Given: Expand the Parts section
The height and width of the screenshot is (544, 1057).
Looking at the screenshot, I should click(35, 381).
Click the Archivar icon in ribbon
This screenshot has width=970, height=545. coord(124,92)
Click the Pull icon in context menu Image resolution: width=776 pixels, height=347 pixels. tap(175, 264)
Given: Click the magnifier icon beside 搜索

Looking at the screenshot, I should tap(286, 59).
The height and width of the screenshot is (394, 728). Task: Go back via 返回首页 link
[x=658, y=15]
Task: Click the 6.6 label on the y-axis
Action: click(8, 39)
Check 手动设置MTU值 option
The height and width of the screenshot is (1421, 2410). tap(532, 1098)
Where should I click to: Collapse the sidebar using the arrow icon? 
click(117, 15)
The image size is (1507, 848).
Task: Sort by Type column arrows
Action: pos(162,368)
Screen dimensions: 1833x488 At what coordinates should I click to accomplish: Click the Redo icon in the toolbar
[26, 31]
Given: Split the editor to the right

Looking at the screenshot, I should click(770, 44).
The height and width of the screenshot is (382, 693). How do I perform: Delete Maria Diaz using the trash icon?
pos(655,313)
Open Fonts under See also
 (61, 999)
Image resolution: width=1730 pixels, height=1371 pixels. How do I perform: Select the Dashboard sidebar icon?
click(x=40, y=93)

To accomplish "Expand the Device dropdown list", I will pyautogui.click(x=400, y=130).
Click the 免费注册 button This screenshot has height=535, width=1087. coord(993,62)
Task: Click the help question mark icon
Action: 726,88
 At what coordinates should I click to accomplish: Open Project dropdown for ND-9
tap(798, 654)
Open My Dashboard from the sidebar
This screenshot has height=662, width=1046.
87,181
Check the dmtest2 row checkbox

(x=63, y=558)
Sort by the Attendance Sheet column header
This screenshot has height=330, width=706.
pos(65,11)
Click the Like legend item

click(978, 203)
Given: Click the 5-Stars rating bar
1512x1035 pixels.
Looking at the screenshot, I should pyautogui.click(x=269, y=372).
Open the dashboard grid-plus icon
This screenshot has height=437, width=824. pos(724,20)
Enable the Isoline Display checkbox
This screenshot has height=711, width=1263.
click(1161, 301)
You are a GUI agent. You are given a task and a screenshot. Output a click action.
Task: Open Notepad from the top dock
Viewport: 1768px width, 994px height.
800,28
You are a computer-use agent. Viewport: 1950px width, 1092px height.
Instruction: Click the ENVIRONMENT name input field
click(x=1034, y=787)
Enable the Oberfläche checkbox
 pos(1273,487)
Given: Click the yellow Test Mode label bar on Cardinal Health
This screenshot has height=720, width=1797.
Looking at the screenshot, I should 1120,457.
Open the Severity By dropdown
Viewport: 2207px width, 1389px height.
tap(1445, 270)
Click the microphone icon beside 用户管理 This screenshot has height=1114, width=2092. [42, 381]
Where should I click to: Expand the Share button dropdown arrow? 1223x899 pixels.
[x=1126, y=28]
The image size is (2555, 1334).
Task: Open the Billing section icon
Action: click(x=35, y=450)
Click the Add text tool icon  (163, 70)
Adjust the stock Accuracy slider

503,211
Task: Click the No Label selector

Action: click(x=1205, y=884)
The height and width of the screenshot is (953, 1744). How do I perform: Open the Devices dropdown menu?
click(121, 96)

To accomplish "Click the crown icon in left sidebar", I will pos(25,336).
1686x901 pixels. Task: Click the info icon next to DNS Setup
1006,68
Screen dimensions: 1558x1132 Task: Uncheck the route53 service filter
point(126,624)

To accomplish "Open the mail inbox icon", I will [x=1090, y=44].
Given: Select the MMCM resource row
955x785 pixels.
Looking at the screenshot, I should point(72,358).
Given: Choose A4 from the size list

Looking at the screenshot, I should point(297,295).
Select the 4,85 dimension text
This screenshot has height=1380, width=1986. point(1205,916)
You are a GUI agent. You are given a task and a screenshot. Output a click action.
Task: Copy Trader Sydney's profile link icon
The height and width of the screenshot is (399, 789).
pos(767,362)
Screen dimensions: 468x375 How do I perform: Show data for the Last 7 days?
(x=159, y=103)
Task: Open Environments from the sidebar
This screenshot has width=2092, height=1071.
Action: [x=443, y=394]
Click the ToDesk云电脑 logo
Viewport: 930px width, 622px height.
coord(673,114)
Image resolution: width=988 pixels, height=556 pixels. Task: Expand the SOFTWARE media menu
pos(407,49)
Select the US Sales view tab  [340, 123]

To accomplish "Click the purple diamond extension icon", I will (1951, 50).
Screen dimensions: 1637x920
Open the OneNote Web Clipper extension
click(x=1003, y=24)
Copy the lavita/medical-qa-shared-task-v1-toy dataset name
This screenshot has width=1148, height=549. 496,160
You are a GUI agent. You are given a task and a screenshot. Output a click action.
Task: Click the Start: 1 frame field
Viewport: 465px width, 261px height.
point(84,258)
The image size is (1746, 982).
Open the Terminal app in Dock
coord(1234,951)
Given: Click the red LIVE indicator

What you should do
Take every line above carrying "will" and return it.

Solution to this problem
To accomplish "Expand the Device dropdown list", I will pyautogui.click(x=400, y=130).
To accomplish "Click the crown icon in left sidebar", I will pos(25,336).
To accomplish "Open the mail inbox icon", I will [x=1090, y=44].
To accomplish "Click the purple diamond extension icon", I will (1951, 50).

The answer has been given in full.